--- Textauszug ---

Eine neue Bewerbung für Olympische Spiele im Ruhrgebiet?
Olympische Spiele im Ruhrgebiet. Für viele aus dem Pott eine interessante und reizvolle Vorstellung. Sportbegeisterte Menschen aus aller Welt kommen für mehr als 4 Wochen (19 Tage Olympia und 12 Tage Paraolympics) zu einem ganz besonderen Ereignis in unsere Region, unter anderem nach Bochum und Wattenscheid. Das Ruhrgebiet richtet ein olympisches Fest mit besonderer Stimmung aus, das von einem Millionenpublikum in der ganzen Welt verfolgt wird.
Zwei Versuche für eine Bewerbung gab es bisher. Die eine 1984, die andere 2003 (Bewerbung rhein-ruhr 2012). Beide sind gescheitert. 1984 gab man aufgrund der Wiedervereinigung die Bewerbung zugunsten der Hautstadt Berlin auf. 2003 hatte man dem Ruhrgebiet neben Köln und Düsseldorf nur eine Nebenrolle zugedacht und scheiterte ggü. Leipzig bereits beim nationalen Auswahlverfahren.

--- Gesammelte Daten ---

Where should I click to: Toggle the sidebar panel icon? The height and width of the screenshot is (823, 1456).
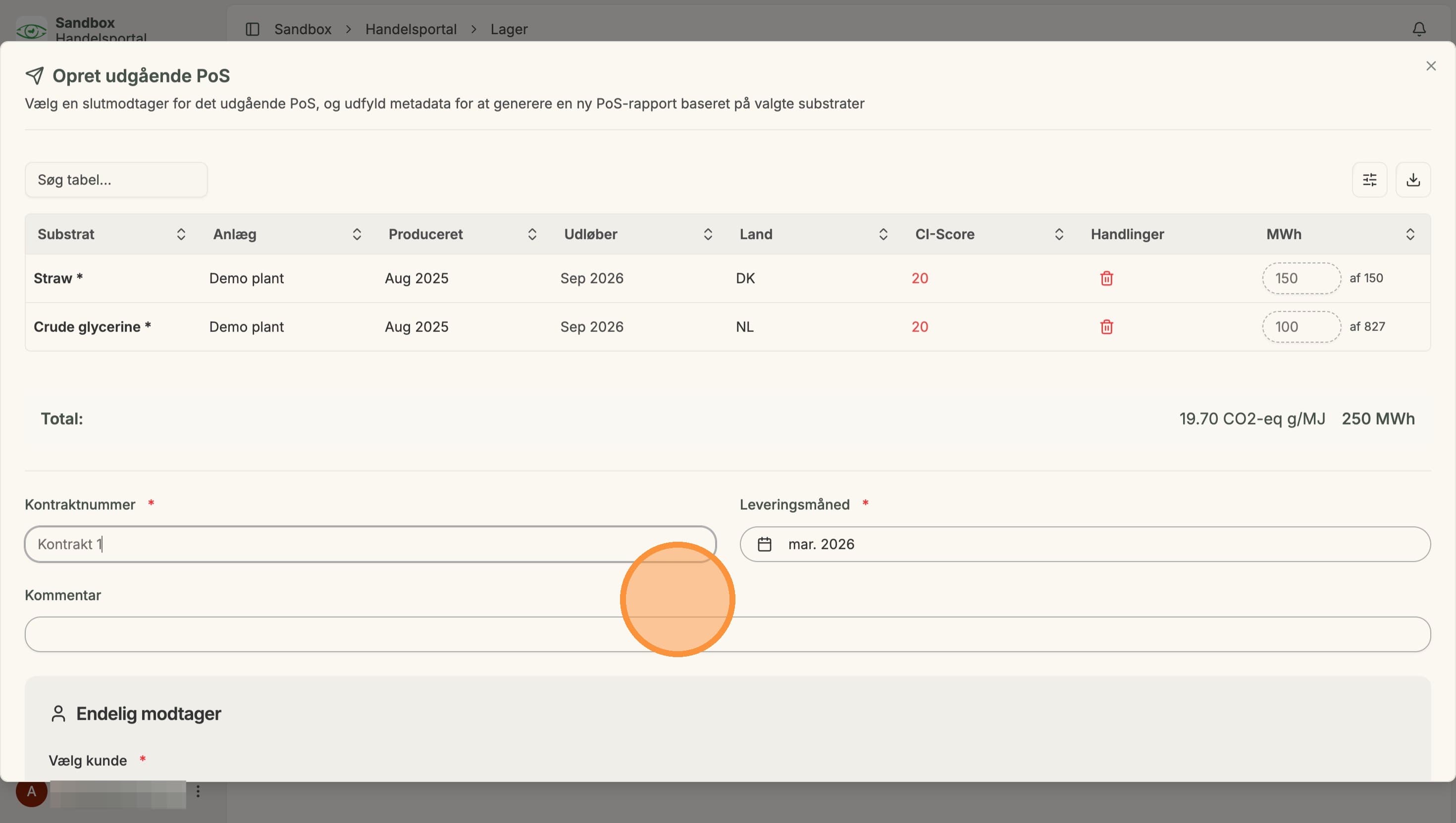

---

| Zu erledigende Aufgaben |
a – Gegen welche Stadt scheiterte laut dem Textauszug die Bewerbung von 2003 bereits im nationalen Auswahlverfahren?
b – Liste alle Städte auf, die der Textauszug in dem Absatz nennt, der mit „Zwei Versuche für eine Bewerbung gab es bisher“ beginnt.

| Antworten je Aufgabe |
a – Gegen Leipzig.

b – Berlin, Köln, Düsseldorf, Leipzig